• [Work to complete] The entries are to be repeated verbatim, with nothing left out.
+-------+
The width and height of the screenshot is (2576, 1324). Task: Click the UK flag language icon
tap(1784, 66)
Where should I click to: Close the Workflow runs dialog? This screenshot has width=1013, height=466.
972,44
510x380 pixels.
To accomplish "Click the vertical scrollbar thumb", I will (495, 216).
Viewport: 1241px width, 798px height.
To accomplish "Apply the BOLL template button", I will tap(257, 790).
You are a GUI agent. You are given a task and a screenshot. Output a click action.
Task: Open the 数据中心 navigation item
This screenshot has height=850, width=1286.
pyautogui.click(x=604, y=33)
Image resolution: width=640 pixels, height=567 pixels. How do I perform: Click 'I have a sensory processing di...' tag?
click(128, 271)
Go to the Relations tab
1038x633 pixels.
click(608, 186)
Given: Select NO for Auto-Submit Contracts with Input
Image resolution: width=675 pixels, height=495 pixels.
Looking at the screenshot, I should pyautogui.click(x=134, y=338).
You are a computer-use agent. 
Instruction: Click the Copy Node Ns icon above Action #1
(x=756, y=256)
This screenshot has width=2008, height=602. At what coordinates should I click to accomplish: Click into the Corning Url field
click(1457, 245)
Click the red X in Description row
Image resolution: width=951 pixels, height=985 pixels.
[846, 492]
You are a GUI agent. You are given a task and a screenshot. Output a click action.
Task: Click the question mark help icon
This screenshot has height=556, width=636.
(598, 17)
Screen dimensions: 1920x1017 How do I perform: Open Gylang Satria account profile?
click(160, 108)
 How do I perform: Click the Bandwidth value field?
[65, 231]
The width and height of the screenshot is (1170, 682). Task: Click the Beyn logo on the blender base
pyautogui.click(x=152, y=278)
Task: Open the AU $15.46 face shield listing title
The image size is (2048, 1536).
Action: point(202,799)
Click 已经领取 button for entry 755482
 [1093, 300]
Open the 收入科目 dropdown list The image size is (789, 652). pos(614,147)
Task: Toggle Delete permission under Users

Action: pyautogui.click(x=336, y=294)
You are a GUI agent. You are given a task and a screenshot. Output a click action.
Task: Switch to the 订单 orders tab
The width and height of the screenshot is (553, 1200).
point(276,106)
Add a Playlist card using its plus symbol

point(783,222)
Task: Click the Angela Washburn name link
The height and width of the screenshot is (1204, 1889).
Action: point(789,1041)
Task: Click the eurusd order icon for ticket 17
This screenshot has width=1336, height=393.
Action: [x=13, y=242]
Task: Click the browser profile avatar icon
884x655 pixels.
+-------+
• [Answer for this exercise]
The width and height of the screenshot is (2576, 1324). Task: Click the UK flag language icon
tap(1784, 66)
Where should I click to: Close the Workflow runs dialog? This screenshot has width=1013, height=466.
972,44
510x380 pixels.
To accomplish "Click the vertical scrollbar thumb", I will (495, 216).
Viewport: 1241px width, 798px height.
To accomplish "Apply the BOLL template button", I will tap(257, 790).
You are a GUI agent. You are given a task and a screenshot. Output a click action.
Task: Open the 数据中心 navigation item
This screenshot has height=850, width=1286.
pyautogui.click(x=604, y=33)
Image resolution: width=640 pixels, height=567 pixels. How do I perform: Click 'I have a sensory processing di...' tag?
click(128, 271)
Go to the Relations tab
1038x633 pixels.
click(608, 186)
Given: Select NO for Auto-Submit Contracts with Input
Image resolution: width=675 pixels, height=495 pixels.
Looking at the screenshot, I should pyautogui.click(x=134, y=338).
You are a computer-use agent. 
Instruction: Click the Copy Node Ns icon above Action #1
(x=756, y=256)
This screenshot has width=2008, height=602. At what coordinates should I click to accomplish: Click into the Corning Url field
click(1457, 245)
Click the red X in Description row
Image resolution: width=951 pixels, height=985 pixels.
[846, 492]
You are a GUI agent. You are given a task and a screenshot. Output a click action.
Task: Click the question mark help icon
This screenshot has height=556, width=636.
(598, 17)
Screen dimensions: 1920x1017 How do I perform: Open Gylang Satria account profile?
click(160, 108)
 How do I perform: Click the Bandwidth value field?
[65, 231]
The width and height of the screenshot is (1170, 682). Task: Click the Beyn logo on the blender base
pyautogui.click(x=152, y=278)
Task: Open the AU $15.46 face shield listing title
The image size is (2048, 1536).
Action: point(202,799)
Click 已经领取 button for entry 755482
 [1093, 300]
Open the 收入科目 dropdown list The image size is (789, 652). pos(614,147)
Task: Toggle Delete permission under Users

Action: pyautogui.click(x=336, y=294)
You are a GUI agent. You are given a task and a screenshot. Output a click action.
Task: Switch to the 订单 orders tab
The width and height of the screenshot is (553, 1200).
point(276,106)
Add a Playlist card using its plus symbol

point(783,222)
Task: Click the Angela Washburn name link
The height and width of the screenshot is (1204, 1889).
Action: point(789,1041)
Task: Click the eurusd order icon for ticket 17
This screenshot has width=1336, height=393.
Action: [x=13, y=242]
Task: Click the browser profile avatar icon
884x655 pixels.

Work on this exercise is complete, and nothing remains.